[Start of Attachment]
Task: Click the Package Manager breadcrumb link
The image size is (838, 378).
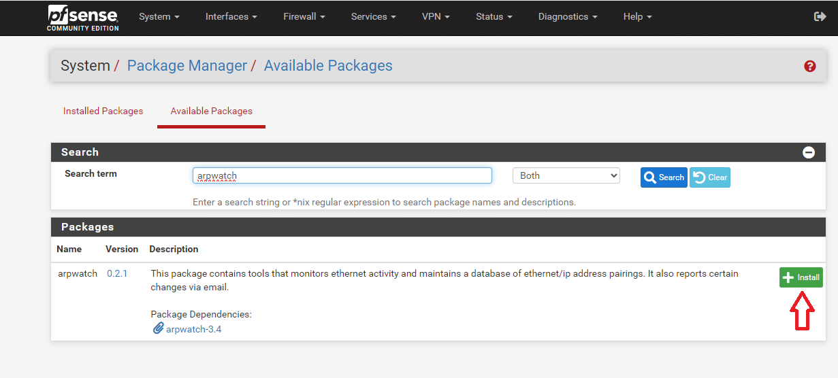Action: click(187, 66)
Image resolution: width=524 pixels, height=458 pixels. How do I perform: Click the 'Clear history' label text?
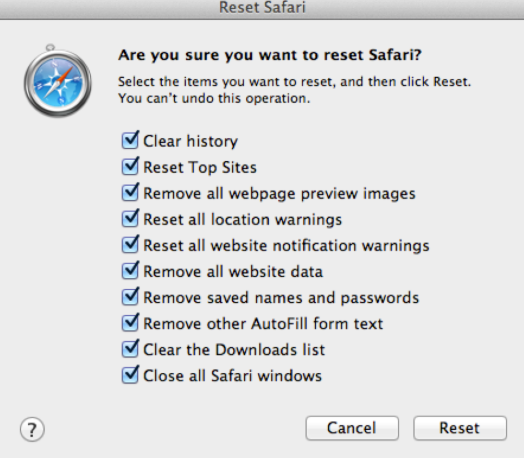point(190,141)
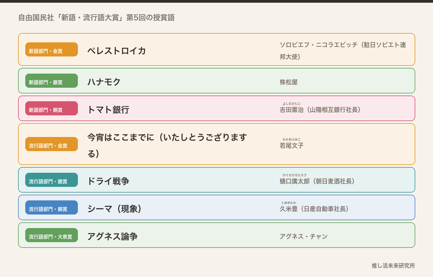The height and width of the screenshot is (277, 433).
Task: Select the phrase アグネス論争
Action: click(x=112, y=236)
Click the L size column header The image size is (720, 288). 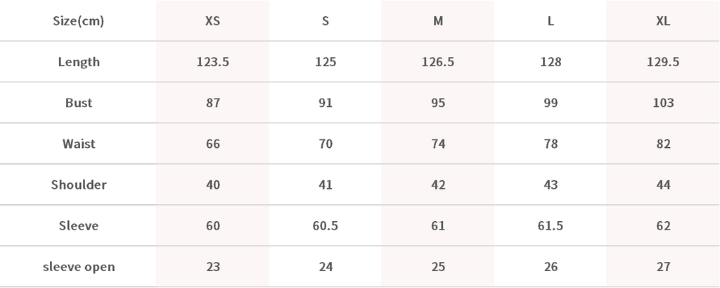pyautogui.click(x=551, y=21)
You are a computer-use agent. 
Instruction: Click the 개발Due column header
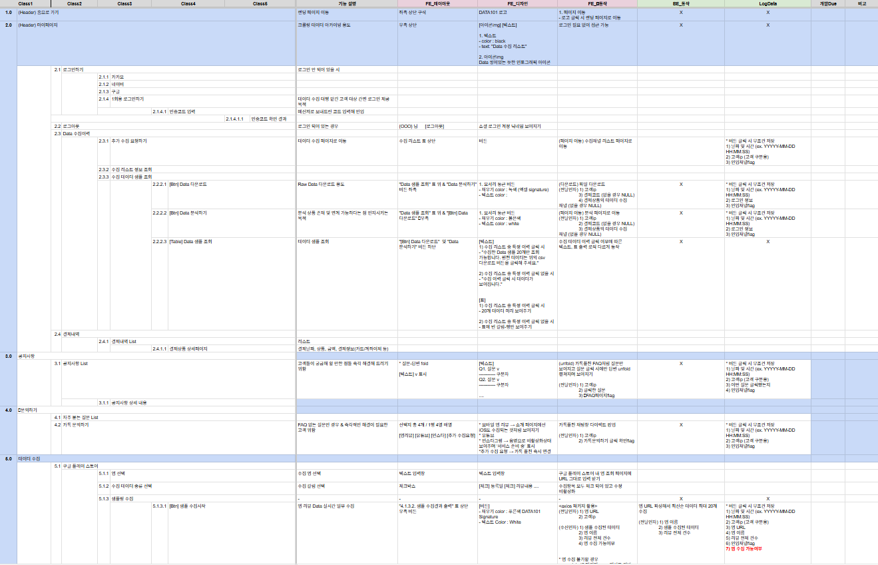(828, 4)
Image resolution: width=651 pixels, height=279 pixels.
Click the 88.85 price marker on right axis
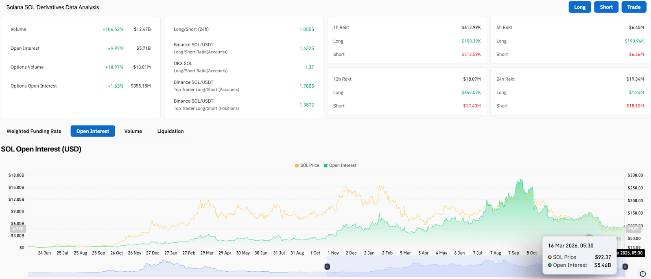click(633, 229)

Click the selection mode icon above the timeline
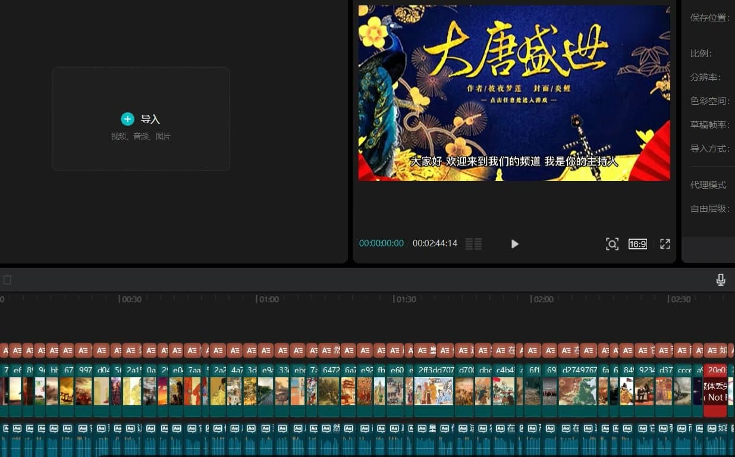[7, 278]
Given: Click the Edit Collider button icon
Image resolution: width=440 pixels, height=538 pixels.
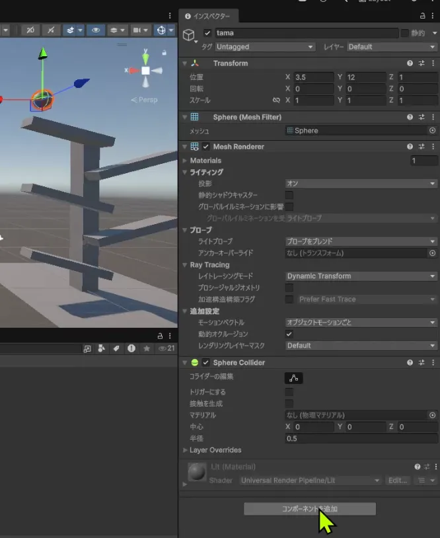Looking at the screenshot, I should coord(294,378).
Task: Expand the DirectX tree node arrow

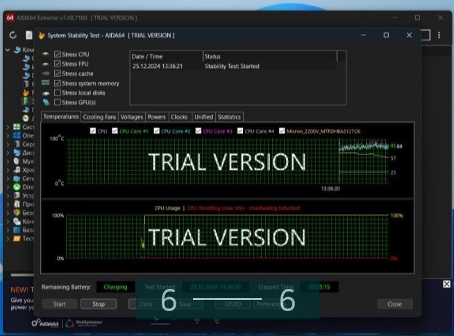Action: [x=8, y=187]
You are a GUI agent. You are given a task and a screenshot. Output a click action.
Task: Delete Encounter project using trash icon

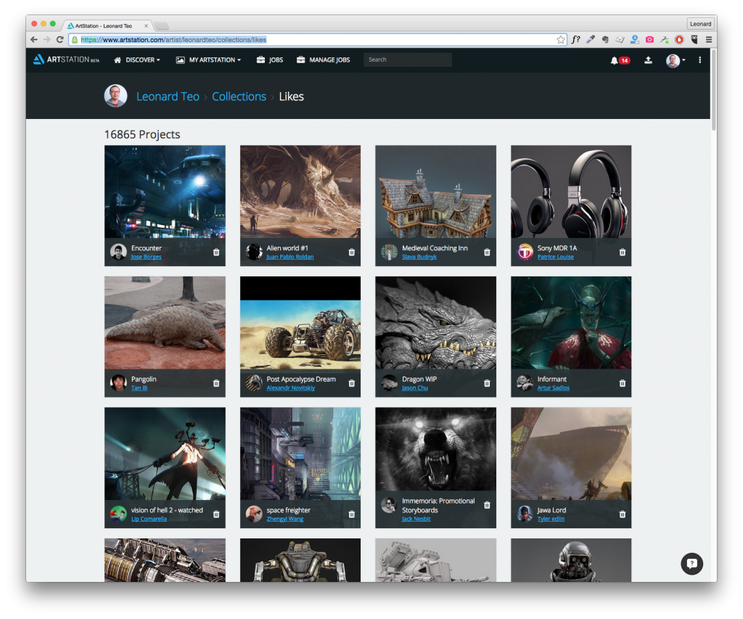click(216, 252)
[End of Attachment]
#### WHAT THE EXERCISE ASKS:
Set the pictures aside and transcribe exactly the stretch of lines above, beginning with the one holding "Click the 88.85 price marker on right axis" and ending with the one holding "You are a GUI".

#### SOLUTION:
Click the 88.85 price marker on right axis
click(633, 229)

Click the selection mode icon above the timeline
[7, 278]
Given: Click the Edit Collider button icon
Image resolution: width=440 pixels, height=538 pixels.
Looking at the screenshot, I should coord(294,378).
Task: Expand the DirectX tree node arrow

Action: [x=8, y=187]
You are a GUI agent. You are given a task and a screenshot. Output a click action.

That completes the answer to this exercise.